Michael Bishop, a Canadian academic, is the author of numerous works devoted to French poetry of the last two centuries. He also directs, at Rodopi, the "Chiasma" collection, devoted to studies that have an intertextual, transgeneric and interdisciplinary character, and in which he publishes the book in question here. This one adopts a thematic and synchronic approach to Prévert's poetry, illustrated with extracts and brief quotations chosen throughout the work, before approaching other domains: writings on painter and sculptor friends, theatrical and cinematographic works, collaboration with photographers, the poet's collages, songs and the setting to music of his poetry. Bishop therefore proposes a kaleidoscope-book, somewhat fragmentary, made of suggestive juxtapositions, in the image of a work he qualifies as "heterogeneous and heteroclitic." Studded with neologisms and gallicisms, Bishop's style is also in the image of his purpose, for he cheerfully aligns, within a sentence, the numerous bifurcations, pirouettes and parentheses that the vivacity of his spirit dictates to him.
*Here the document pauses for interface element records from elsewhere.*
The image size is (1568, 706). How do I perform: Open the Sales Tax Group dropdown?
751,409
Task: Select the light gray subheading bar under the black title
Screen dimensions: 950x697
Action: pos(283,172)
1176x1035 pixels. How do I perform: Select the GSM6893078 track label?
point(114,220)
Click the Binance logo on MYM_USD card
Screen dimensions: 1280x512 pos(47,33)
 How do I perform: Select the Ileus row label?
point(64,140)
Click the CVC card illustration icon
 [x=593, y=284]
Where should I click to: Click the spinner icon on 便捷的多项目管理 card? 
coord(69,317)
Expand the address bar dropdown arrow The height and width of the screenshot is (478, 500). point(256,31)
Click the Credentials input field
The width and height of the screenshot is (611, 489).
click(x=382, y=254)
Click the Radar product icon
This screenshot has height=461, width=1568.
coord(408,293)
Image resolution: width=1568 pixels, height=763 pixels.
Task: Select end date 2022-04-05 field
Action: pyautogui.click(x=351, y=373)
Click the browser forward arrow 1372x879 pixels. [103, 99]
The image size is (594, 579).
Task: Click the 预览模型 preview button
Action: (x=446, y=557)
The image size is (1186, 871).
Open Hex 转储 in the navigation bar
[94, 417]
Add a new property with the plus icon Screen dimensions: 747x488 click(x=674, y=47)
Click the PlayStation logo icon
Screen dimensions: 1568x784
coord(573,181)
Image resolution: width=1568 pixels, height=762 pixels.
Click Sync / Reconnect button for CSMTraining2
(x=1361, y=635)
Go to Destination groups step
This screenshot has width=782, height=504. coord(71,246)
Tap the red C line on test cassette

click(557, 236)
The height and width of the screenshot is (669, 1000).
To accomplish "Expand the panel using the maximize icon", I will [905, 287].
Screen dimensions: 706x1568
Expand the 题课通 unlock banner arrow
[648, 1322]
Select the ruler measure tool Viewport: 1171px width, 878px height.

If he devotes a few pages to the lexical field and wordplay of the poet of Paroles, he displays his refusal of any formal or prosodic analysis, because such a reading would be, in his opinion, too mechanical and reductive, would risk betraying Prévert's spirit, poet of presence and spontaneity...
Bishop hardly has time to linger on a poem, or even on a collection. He rather seeks to emphasize the essential and constant qualities of the poet's imagination, his freedom of spirit, his availability as an urban flâneur, his sensitivity as an ecologist before the letter, the ever-renewed freshness of his gaze, and the mistrust that opposes him to all technocrats, mandarins and other master thinkers, to all forces that tend to disenchant the world. It results, nevertheless, in a somewhat sanitized Prévert, because the author explains that the poet should not be qualified as an anarchist, unless anarchism is only associated with the values of childhood, truth, peace and happiness. As for his anticlericalism, this would be animated by a purely playful spirit, which never implies a desire to offend or to hurt. The song "Marche ou crève," which accompanied the performances of the October theater troupe, would, according to Bishop, belong to the same philosophy as the slogan "Live free or die," which adorns numerous American license plates. The dunce of a poet is thus topped with an American cap, in order to reassure young readers of the United States, raised in politically and religiously correct thinking.
The quotations are bilingual, well translated by Bishop, the book ends with a selective bibliography, and everything is thus done to encourage the reader to push further his exploration of the work of the protean poet, who preferred the eye of the sparrow to that of the "pen people" of "la Nouvelle Oisellerie Française."